8% de la richesse mondiale séjourne dans des paradis fiscaux

Washington — Quelque 7600 milliards de dollars, soit 8 % de la richesse mondiale, sont détenus par des particuliers dans des paradis fiscaux, affirme une récente étude parue dans le Journal of Economics Perspectives.

Les ménages européens arrivent les premiers avec quelque 2600 milliards localisés dans des États qui mêlent faible fiscalité et opacité financière, affirme le Français Gabiel Zucman, professeur assistant à la London School of Economics. Derrière eux, les contribuables asiatiques (1300 milliards) distancent de peu les Américains (1200 milliards) qui sont suivis par les particuliers dans les pays du Golfe (700 milliards), affirme l’auteur de La Richesse cachée des nations. Enquête sur les paradis fiscaux (2013).

L’étude ne prend en compte que les actifs financiers et non les biens mobiliers ou immobiliers qui peuvent eux aussi être gardés à l’abri des fiscs nationaux.

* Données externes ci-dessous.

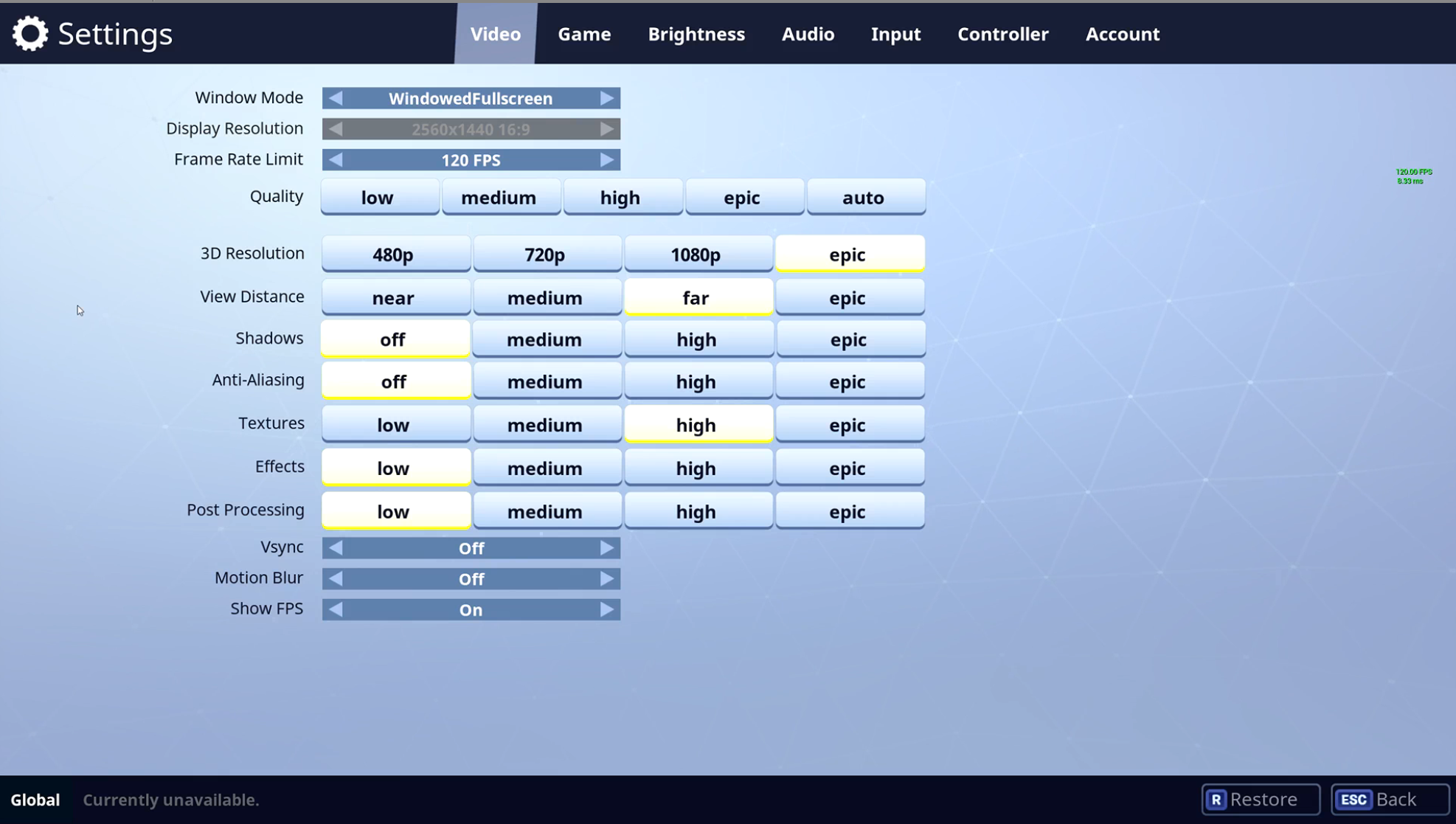Advance Window Mode with the right arrow
This screenshot has height=824, width=1456.
[x=607, y=97]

« S’il semble clair que la richesse détenue offshore est en augmentation, la principale incertitude tient à la part qui relève de l’évasion fiscale », indique M. Zucman, selon qui certains contribuables déclarent en bonne et due forme leurs comptes en Suisse ou dans les Îles Caïmans.

En tenant compte de cette incertitude, M. Zucman estime à « 190 milliards » par an la perte en recettes fiscales essuyée par les États, au profit quasi exclusif des contribuables les plus fortunés.

Multinationales

Son étude montre également que les multinationales américaines font un usage croissant des paradis fiscaux pour réduire leurs impôts. En 2013, 55 % de leurs revenus réalisés à l’étranger étaient localisés dans ces juridictions, notamment au Luxembourg ou à Singapour, contre un peu plus de 20 % il y a a trente ans.

Cette étude paraît à l’heure où la polémique sur l’optimisation fiscale des grandes entreprises a repris de l’ampleur avec les révélations « LuxLeaks » sur le rôle de plaque tournante joué par le Luxembourg.